▶ ФРАГМЕНТ ДОКУМЕНТА
После французской революции такое новое соотношение сил чрезвычайно тревожило «аристократов породы и богатства» во всей Европе. Оно вызывало их беспрестанную борьбу с представителями передовой литературы. Одной из причин падения Карла X были изданные им ордонансы о печати. В январе 1837 года российское крыло легитимизма в союзе с петербургской властью выступило против высшего представителя русской мысли, поэтического таланта и печатного слова. Это выступление было подготовлено длительными попытками медленно деморализовать противника, обессилить его личными огорчениями и нравственно изнурить постоянным раздражением его взыскательного самолюбия. Вызванная этим глубокая интимная драма подготовила исход акта политической мести.
Пушкин сам кратко и выразительно рассказал о своем отношении к Наталье Николаевне и ее поклоннику в критический 1836 год. Поведение д'Антеса «не могло быть для меня безразличным»: «муж, если он не глупец, вполне естественно становится поверенным своей жены и хозяином ее поведения. Признаюсь, я не мог не испытать некоторого беспокойства». Получив анонимные письма, поэт заставил своего соперника «играть роль столь плачевную, что жена моя, изумленная такой подлой трусостью и пошлостью, не могла воздержаться от смеха, и сердечное волнение, которое, быть может, она ощущала при виде этой великой и возвышенной страсти, угасло в самом спокойном и вполне заслуженном отвращении».
Такое «резюме», которое в конце концов Пушкин направил своим врагам Геккернам, дает достаточное представление о его тревогах и муках в последний год жизни; оно свидетельствует также и о несомненном чувстве Натальи Николаевны, вызванном страстью д'Антеса. «Он смутил ее», говорил Пушкин своим друзьям.

▶ ЗАДАНИЕ A
Определите, согласуются ли утверждения (i), (ii) и (iii) с фрагментом о последнем годе жизни Пушкина. Для каждого ответьте «да» или «нет» и процитируйте решающие слова фрагмента. (i) Ордонансы о печати, изданные Карлом X, названы одной из причин его падения. (ii) Выступление против Пушкина состоялось в январе 1836 года. (iii) Пушкин писал, что поведение д'Антеса было ему безразлично.
▶ ЗАДАНИЕ B
Продолжите фрагмент о последнем годе жизни Пушкина, начиная сразу после его последнего предложения.

▶ СОХРАНЕННЫЕ ДАННЫЕ
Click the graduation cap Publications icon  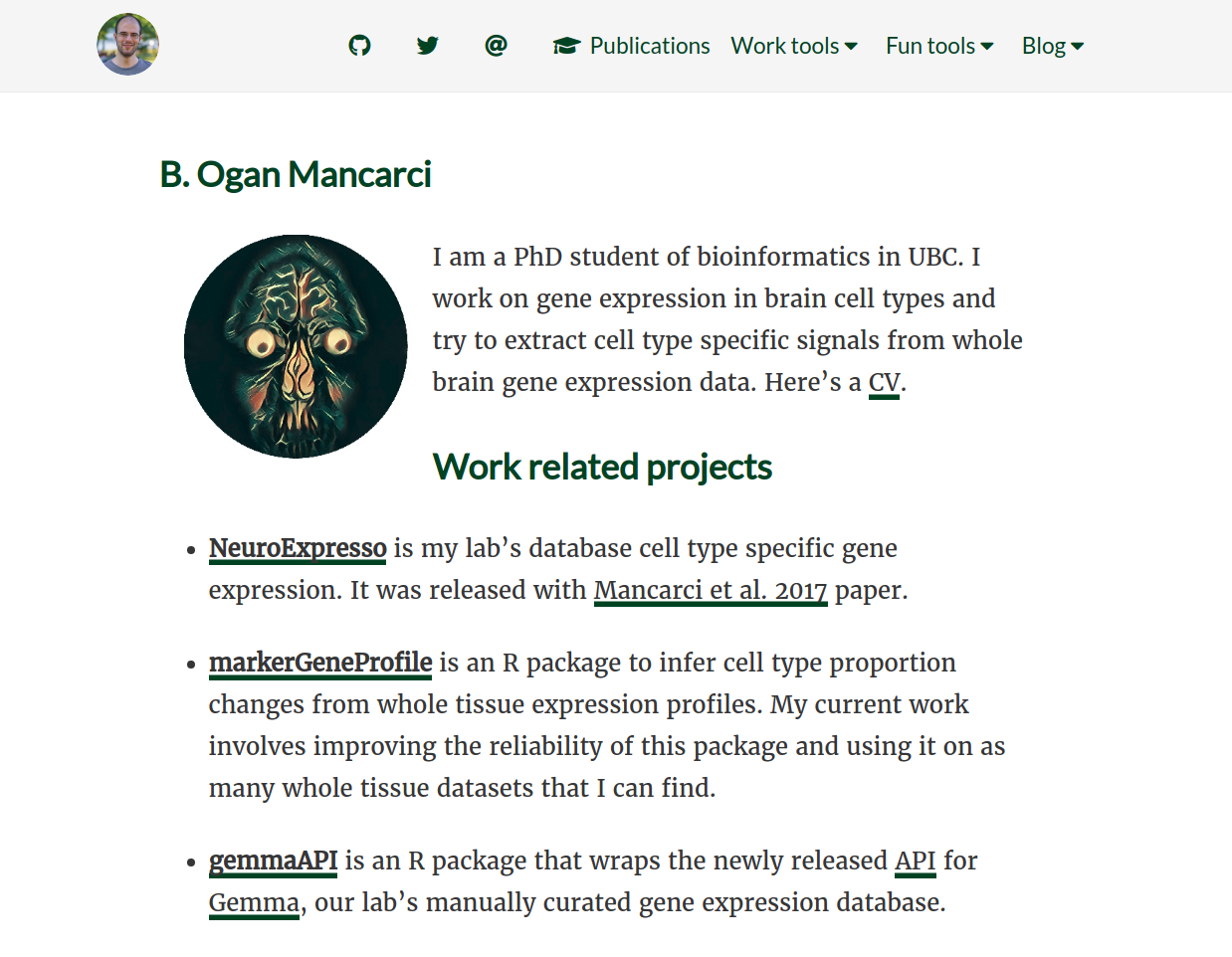(566, 46)
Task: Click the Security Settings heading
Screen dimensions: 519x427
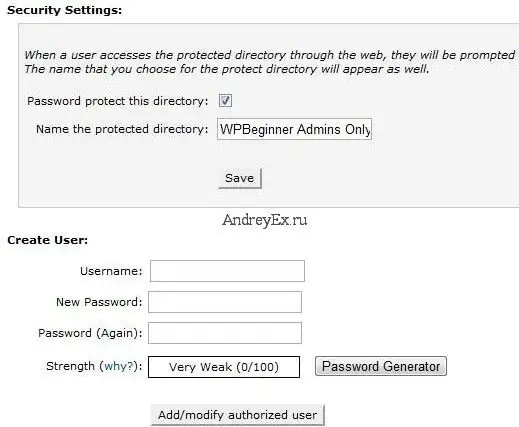Action: (65, 10)
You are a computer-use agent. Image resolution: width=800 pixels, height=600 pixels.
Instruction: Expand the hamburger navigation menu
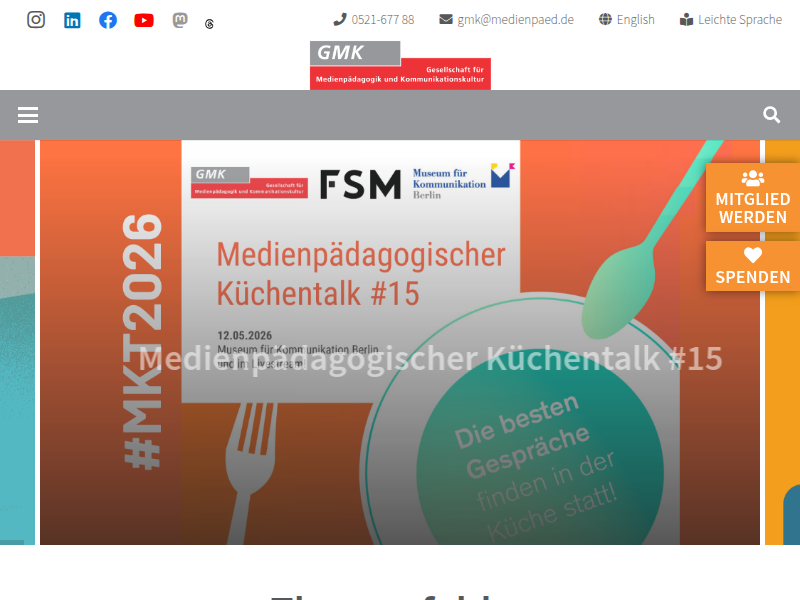tap(28, 115)
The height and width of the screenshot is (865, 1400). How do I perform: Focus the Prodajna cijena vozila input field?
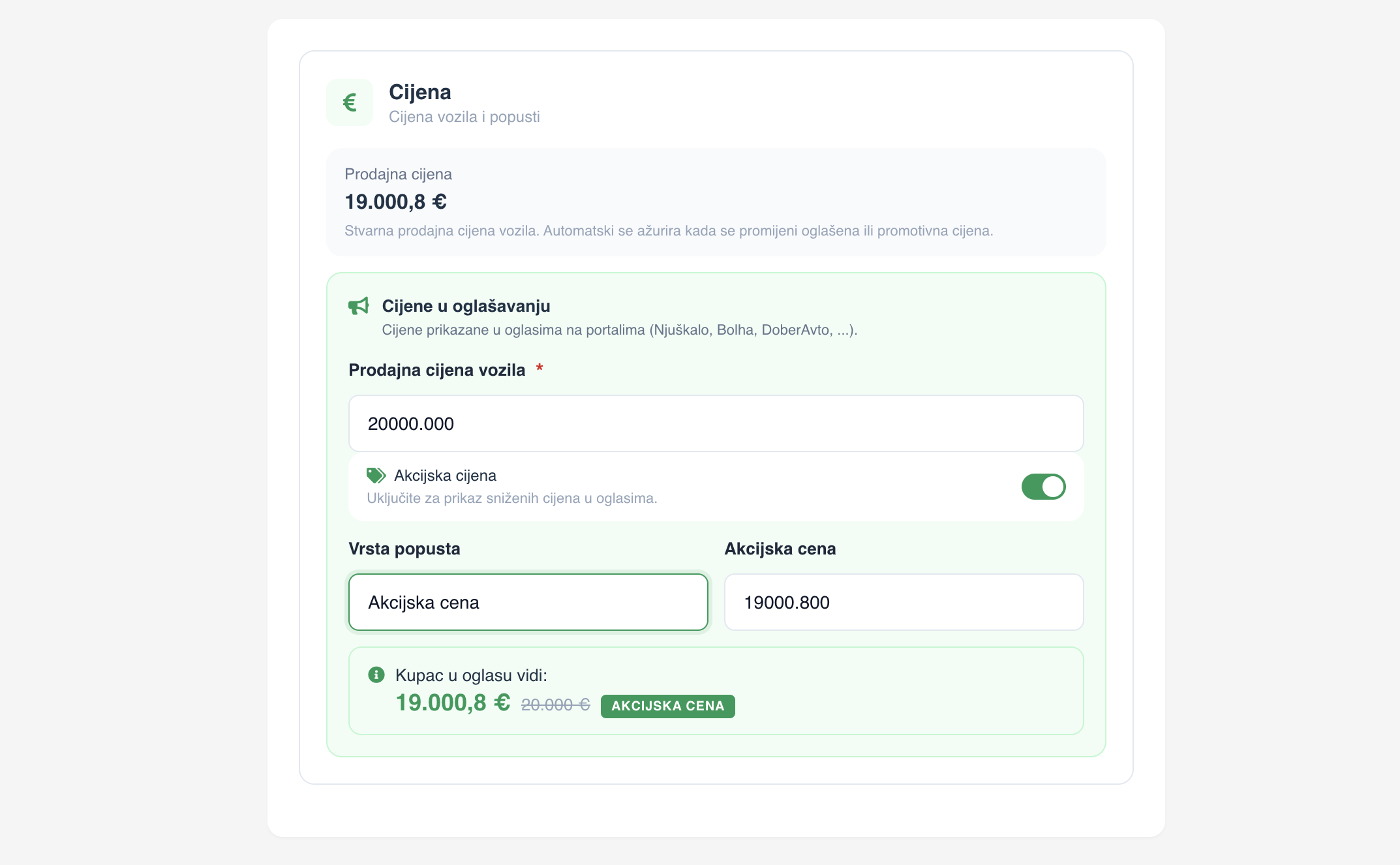point(716,423)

▶ ПОЛЕ ОТВЕТА A
(i) Да: «Одной из причин падения Карла X были изданные им ордонансы о печати».
(ii) Нет: «В январе 1837 года российское крыло легитимизма в союзе с петербургской властью выступило против высшего представителя русской мысли».
(iii) Нет: «не могло быть для меня безразличным».

▶ ПОЛЕ ОТВЕТА B
Все это произвело полный психологический переворот в семейной жизни поэта. Уже не Наталья Николаевна вспоминала «измен печальные предания» и корила мужа его прошлыми увлечениями, — Пушкин чувствовал необходимость стать ее «поверенным» и по возможности руководителем в той драме чувства, которую переживала молодая женщина. Слова о ее «отвращении» к д'Антесу после его ноябрьского сватовства к Екатерине Гончаровой носят чисто внешний характер. В обществе продолжались встречи, обращавшие на себя всеобщее внимание неприкрытой нежностью обоих участников этого громкого романа. Но любовная драма Натальи Николаевны, несомненно, углубилась после ноябрьской интриги, в результате которой любимый ею человек становился мужем ее родной сестры. Об этом свидетельствуют фамильные воспоминания, рисующие картину чрезвычайно осложнившихся взаимоотношений членов семьи Пушкина зимой 1836-1837 годов.
«Екатерина Николаевна сознавала, что ей суждено любить безнадежно и потому, как в чаду, выслушала официальное предложение, переданное ей тетушкою [Е. И. Загряжской], боясь поверить выпавшему ей на долю счастью. Тщетно пыталась сестра [Н. Н. Пушкина] открыть ей глаза, поверяя все хитросплетенные интриги, которыми до последней минуты пытались ее опутать, и рисуя ей картину семейной жизни, где с первого шага Екатерина Николаевна должна будет бороться с целым сонмом ревнивых подозрений. На все доводы она твердила одно: «Сила моего чувства к нему так велика, что рано или поздно оно покорит его сердце». Наконец, чтобы покончить с напрасными увещаниями, одинаково тяжелыми для обеих, Екатерина Николаевна, в свою очередь, не задумалась упрекнуть сестру в скрытой ревности, наталкивающей ее на борьбу за любимого человека. «Вся суть в том, что ты не хочешь, ты боишься его мне уступить!», запальчиво бросила она ей в лицо».